Problem requirements:
Look below for the lines from the one with "[LinkedIn] (594, 1265)" to the one with "(2018) (1183, 1024)", and copy exactly those lines, both ends included.

Saved data entries:
== Segment start ==

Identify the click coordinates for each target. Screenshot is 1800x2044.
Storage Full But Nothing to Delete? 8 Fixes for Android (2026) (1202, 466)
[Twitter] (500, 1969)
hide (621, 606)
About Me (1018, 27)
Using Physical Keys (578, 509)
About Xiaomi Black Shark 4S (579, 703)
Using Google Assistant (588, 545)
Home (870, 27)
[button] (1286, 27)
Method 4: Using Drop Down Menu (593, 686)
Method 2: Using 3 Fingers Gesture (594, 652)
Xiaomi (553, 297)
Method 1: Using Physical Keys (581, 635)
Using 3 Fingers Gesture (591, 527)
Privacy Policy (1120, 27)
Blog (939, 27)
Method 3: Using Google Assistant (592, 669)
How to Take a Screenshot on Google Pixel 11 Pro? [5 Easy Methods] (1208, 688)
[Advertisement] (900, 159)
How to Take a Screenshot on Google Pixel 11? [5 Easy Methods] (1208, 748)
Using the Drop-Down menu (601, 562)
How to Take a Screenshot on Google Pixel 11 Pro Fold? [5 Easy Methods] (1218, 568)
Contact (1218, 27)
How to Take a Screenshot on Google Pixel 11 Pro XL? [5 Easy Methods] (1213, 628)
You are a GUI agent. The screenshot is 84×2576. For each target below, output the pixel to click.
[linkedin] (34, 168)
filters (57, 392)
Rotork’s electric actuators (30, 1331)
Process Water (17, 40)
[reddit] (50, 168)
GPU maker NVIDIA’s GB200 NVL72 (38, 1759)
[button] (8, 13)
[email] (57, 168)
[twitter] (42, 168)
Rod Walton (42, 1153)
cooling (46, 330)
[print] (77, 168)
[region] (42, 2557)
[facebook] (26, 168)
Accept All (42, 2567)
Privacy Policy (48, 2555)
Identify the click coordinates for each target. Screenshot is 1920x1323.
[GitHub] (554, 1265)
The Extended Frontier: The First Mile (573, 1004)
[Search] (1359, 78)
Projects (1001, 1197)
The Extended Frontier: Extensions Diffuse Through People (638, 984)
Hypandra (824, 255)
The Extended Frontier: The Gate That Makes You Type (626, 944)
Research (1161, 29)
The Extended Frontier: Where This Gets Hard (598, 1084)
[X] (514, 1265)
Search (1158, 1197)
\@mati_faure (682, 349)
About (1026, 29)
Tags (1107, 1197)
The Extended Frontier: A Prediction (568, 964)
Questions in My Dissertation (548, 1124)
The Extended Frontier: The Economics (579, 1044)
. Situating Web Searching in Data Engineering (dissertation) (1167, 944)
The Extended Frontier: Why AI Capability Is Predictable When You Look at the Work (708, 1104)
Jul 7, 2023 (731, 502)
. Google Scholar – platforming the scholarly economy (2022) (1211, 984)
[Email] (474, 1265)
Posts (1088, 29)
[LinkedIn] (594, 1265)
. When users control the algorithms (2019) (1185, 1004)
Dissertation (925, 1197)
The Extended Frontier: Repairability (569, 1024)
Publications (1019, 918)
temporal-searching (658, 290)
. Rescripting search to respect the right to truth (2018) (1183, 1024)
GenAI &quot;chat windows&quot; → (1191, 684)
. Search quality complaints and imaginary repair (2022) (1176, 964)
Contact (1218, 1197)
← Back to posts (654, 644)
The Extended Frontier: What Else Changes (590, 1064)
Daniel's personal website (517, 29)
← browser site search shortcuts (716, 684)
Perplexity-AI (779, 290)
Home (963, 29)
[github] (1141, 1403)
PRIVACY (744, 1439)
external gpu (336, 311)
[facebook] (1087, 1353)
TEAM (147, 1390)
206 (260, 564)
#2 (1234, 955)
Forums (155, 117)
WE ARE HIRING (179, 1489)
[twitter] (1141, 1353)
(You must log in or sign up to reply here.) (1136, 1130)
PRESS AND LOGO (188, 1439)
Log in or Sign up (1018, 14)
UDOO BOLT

== Segment end ==

Solution to this problem:
[LinkedIn] (594, 1265)
. When users control the algorithms (2019) (1185, 1004)
Dissertation (925, 1197)
The Extended Frontier: Repairability (569, 1024)
Publications (1019, 918)
temporal-searching (658, 290)
. Rescripting search to respect the right to truth (2018) (1183, 1024)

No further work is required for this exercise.